Extract word for word every line of the material from its first line up to and including the line containing "(x=541, y=462)", and omit the images from your answer.

— start of Task data —

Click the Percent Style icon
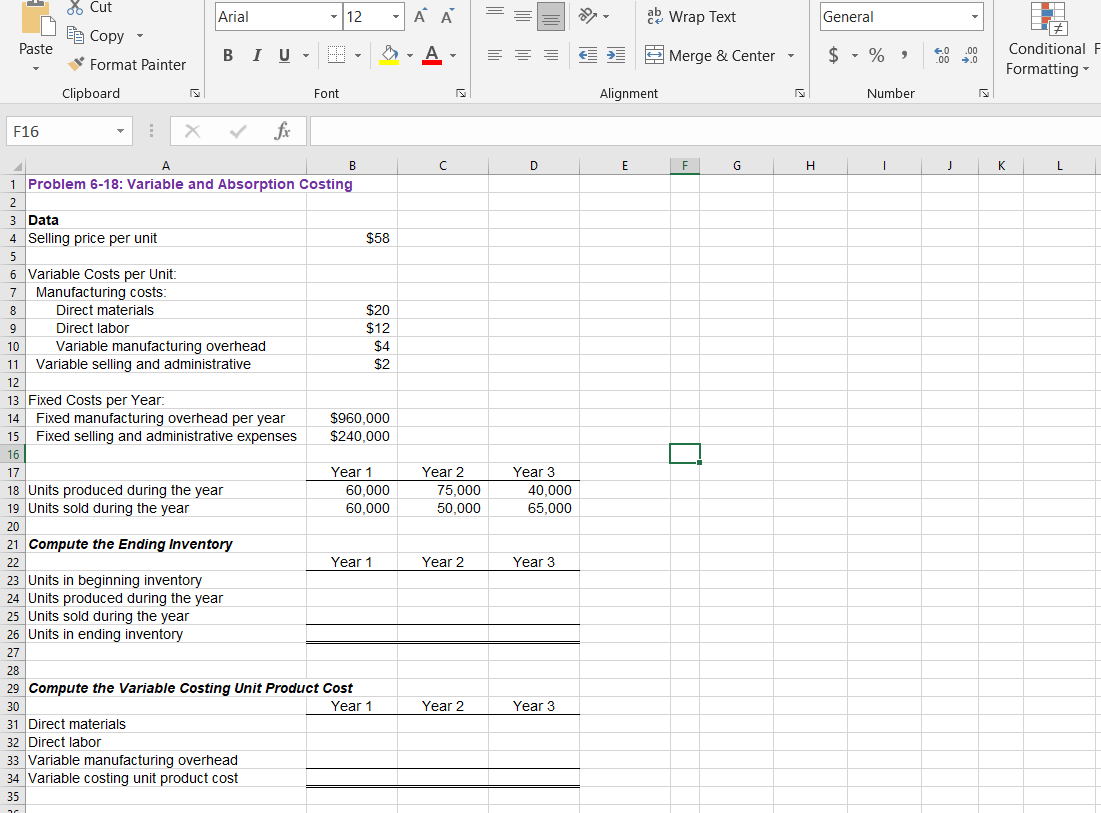Image resolution: width=1101 pixels, height=813 pixels. click(x=876, y=56)
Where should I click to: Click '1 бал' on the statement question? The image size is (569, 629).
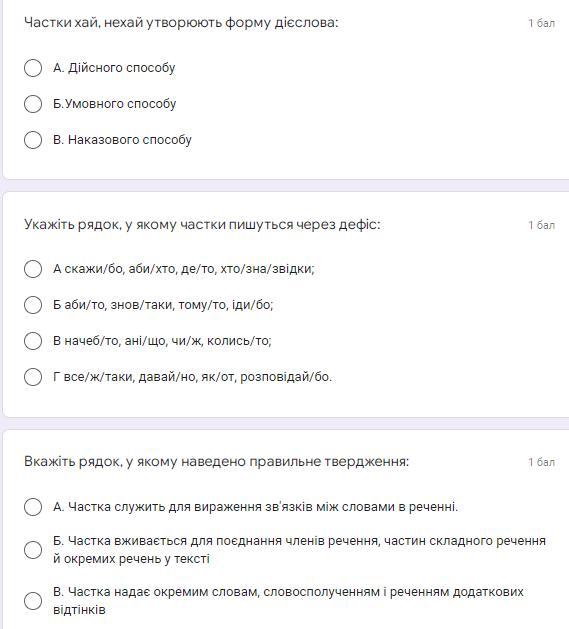(x=541, y=462)
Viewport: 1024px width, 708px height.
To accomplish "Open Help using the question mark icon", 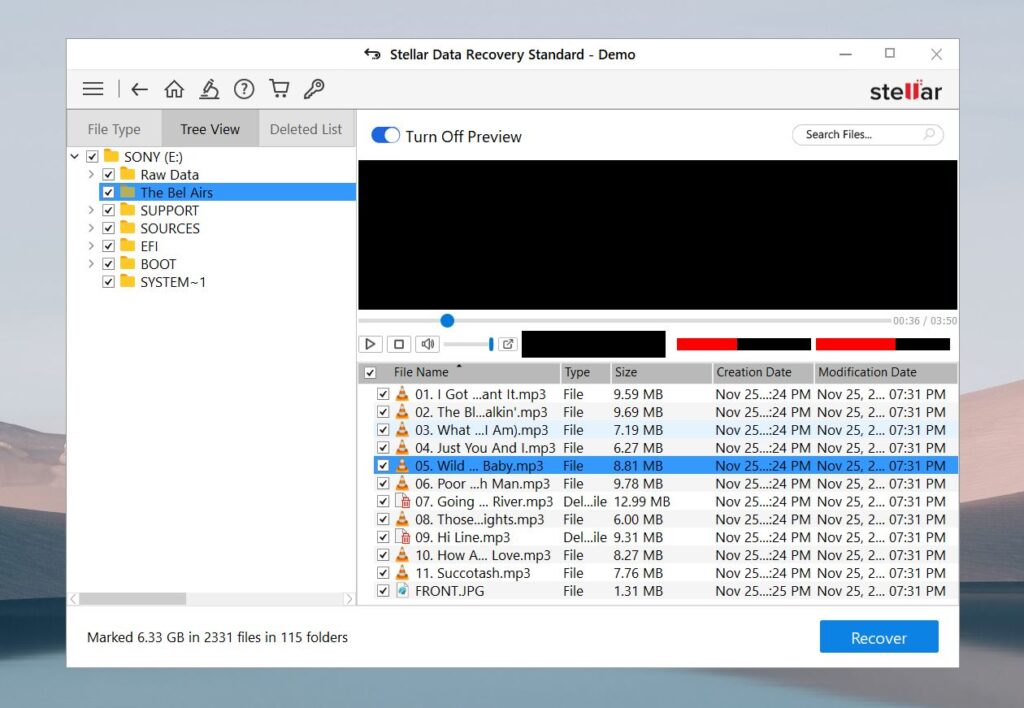I will (244, 88).
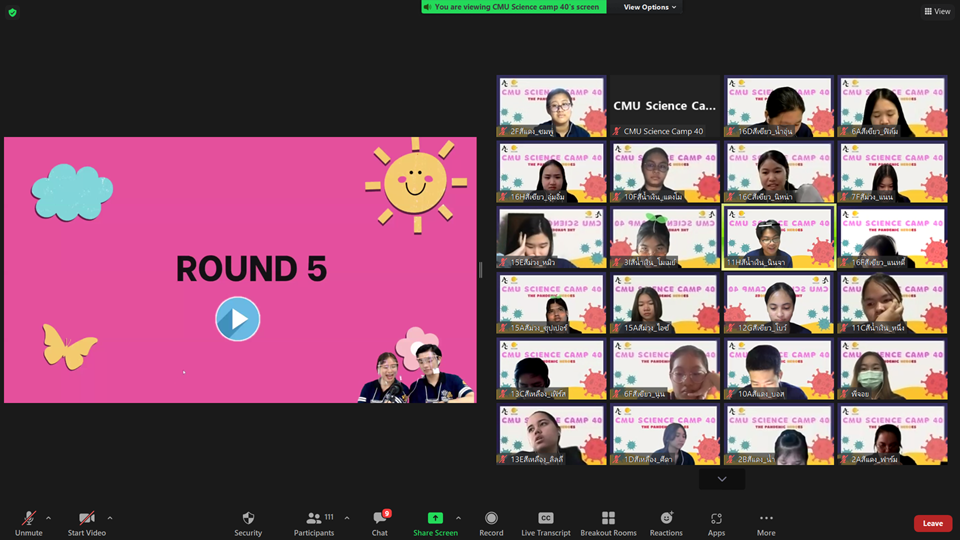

— end of Task data —

### Result
Click the Percent Style icon
Image resolution: width=1101 pixels, height=813 pixels. click(x=876, y=56)
Where should I click to: Click '1 бал' on the statement question? The image size is (569, 629).
(x=541, y=462)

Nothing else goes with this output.